In a survey of 757 investors between the ages of 35 and 64 with investable assets of at least $100,000, Phoenix Marketing International found that more than half say their financial situation is worse than a year ago and two-thirds don’t expect it to get any better for at least one year.

As to how they are gauging the health of the economy, 33% rely on market averages and 25% on the unemployment rate.

As a result of their caution, they are banking with more establishments to obtain maximum FDIC insurance, investing more money in certificates of deposit, turning to mutual funds rather than stocks and consulting with a financial adviser.

Among the best-known brands, the highest rated are Charles Schwab, Fidelity, State Farm, T. Rowe Price and Vanguard. Asked to name leaders of retirement products and services, investors cited John Hancock, MetLife, Northwestern Mutual and New York Life.

What appears to be most important to affluent investors is that the firm is one that they can trust, that conducts business with the highest ethical standards, that can weather the economic crisis and that cares about their customers, said Kristina Terzieva, product manager for the study.

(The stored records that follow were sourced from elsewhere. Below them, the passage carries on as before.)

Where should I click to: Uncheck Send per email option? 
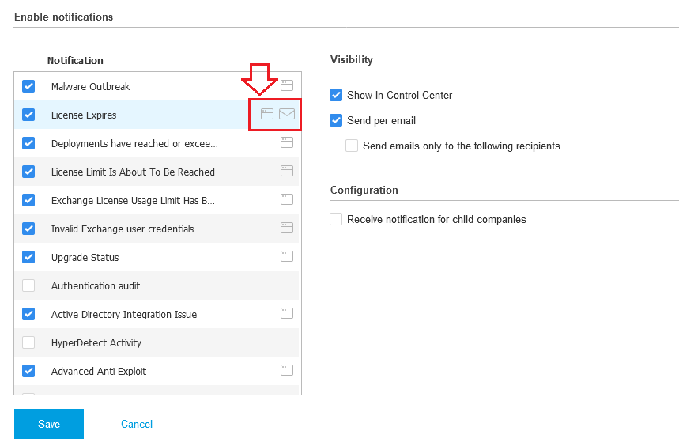point(336,120)
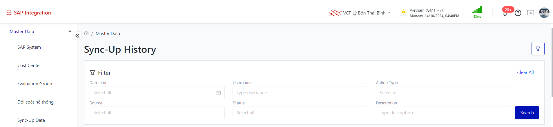Image resolution: width=553 pixels, height=127 pixels.
Task: Open the Action Type dropdown
Action: (443, 93)
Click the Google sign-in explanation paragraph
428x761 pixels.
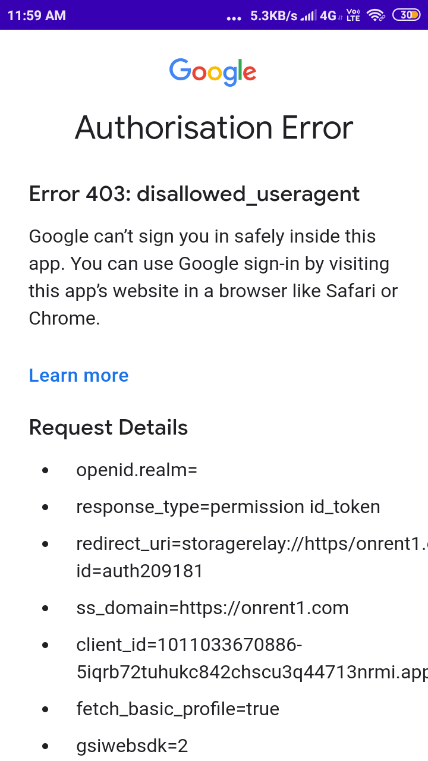point(213,277)
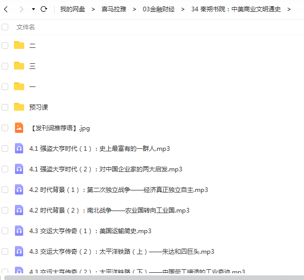Open the 预习课 folder icon

tap(19, 107)
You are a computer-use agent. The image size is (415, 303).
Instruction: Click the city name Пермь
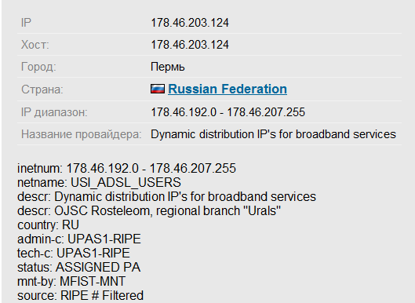(x=168, y=67)

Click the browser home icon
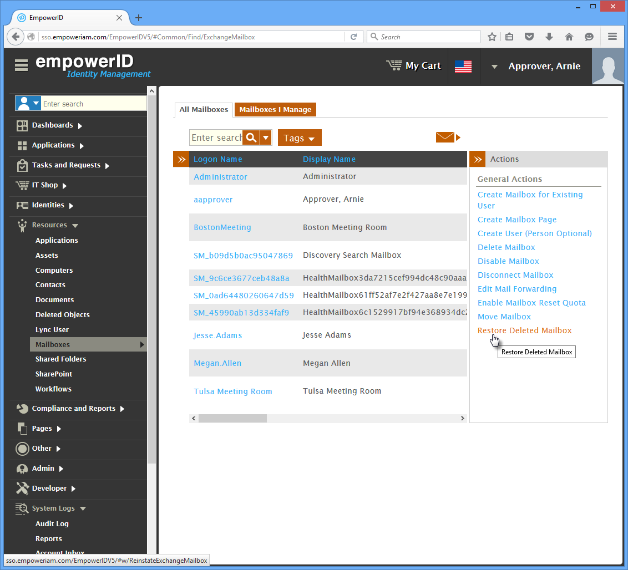click(x=569, y=37)
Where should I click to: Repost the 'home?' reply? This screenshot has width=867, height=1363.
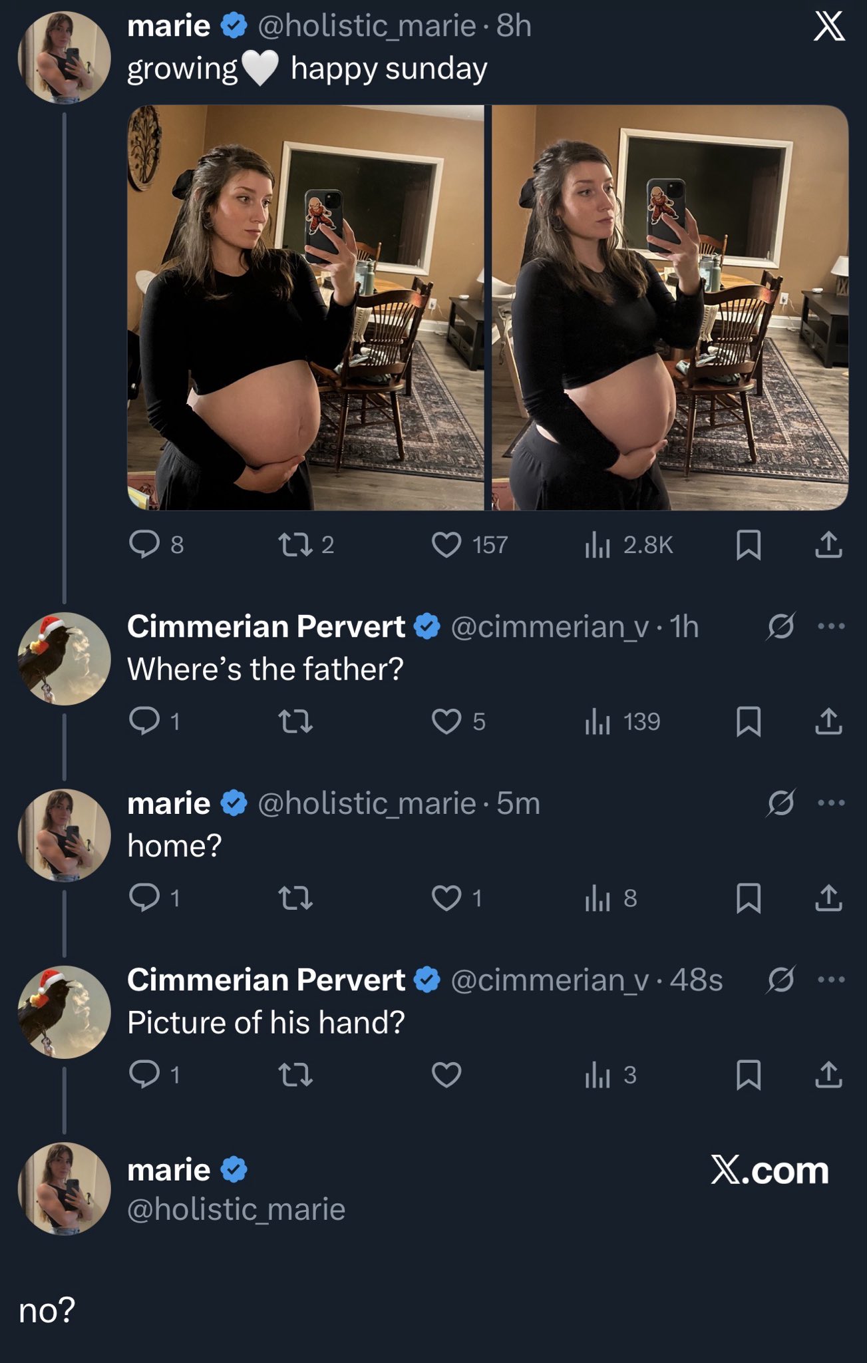(295, 898)
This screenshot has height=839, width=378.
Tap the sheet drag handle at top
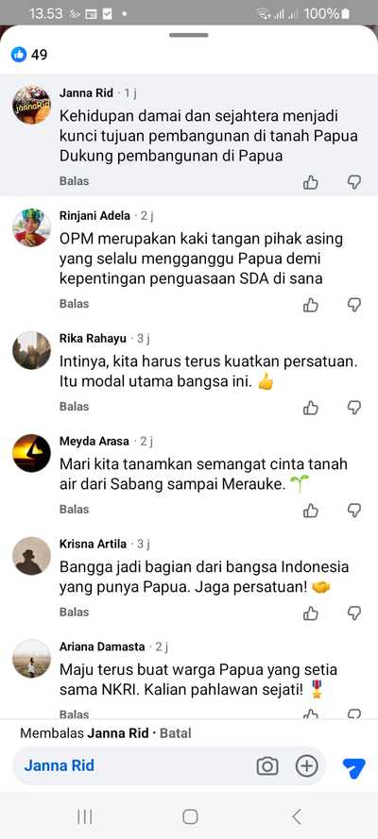[189, 35]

The investors were also asked to give their opinion on 15 print and 19 television commercials created by 12 leading brands: AXA, Fidelity, Guardian, John Hancock, Lincoln Financial, MassMutual Financial Group, MetLife, New York Life, Pacific Life, Principal Financial, Prudential and The Hartford.

The print ad the investors liked the most was from MassMutual, while the highest rated TV spot was from Fidelity.